= Beginning of Section =

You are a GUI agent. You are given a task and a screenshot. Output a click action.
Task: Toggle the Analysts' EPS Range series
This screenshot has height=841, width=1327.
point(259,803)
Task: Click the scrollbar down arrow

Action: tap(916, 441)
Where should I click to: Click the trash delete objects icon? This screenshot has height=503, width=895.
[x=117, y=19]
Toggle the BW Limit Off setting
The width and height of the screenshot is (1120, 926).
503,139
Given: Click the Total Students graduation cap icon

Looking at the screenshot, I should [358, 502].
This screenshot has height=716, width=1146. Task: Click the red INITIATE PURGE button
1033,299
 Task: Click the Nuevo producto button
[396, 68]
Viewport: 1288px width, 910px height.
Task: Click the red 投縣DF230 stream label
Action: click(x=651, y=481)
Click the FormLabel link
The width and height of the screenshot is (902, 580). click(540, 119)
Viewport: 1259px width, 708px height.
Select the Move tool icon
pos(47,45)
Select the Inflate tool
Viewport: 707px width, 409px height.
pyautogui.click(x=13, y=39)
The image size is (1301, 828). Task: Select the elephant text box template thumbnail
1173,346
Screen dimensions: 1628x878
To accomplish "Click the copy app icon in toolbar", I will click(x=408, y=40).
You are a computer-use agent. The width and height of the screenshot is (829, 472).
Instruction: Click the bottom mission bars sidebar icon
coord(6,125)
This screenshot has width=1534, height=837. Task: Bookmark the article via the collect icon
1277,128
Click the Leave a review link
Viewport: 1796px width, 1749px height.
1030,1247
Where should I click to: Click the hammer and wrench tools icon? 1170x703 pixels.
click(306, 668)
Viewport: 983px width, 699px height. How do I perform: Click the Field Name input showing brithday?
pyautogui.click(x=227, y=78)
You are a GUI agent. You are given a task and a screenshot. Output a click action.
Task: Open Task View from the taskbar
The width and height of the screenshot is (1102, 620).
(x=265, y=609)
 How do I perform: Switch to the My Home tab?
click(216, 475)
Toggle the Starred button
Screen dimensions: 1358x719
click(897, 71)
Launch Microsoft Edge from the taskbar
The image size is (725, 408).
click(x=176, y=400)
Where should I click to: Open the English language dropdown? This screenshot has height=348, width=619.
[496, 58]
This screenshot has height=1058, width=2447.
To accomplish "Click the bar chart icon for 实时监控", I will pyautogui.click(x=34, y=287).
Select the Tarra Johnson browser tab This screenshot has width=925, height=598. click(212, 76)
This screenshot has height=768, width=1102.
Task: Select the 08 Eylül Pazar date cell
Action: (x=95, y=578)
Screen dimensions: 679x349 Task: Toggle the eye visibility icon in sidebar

= End of Section =

## [Work order]
Scan the listing above and copy all lines containing the word "taskbar".

## [Solution to the exercise]
Task: Open Task View from the taskbar
Launch Microsoft Edge from the taskbar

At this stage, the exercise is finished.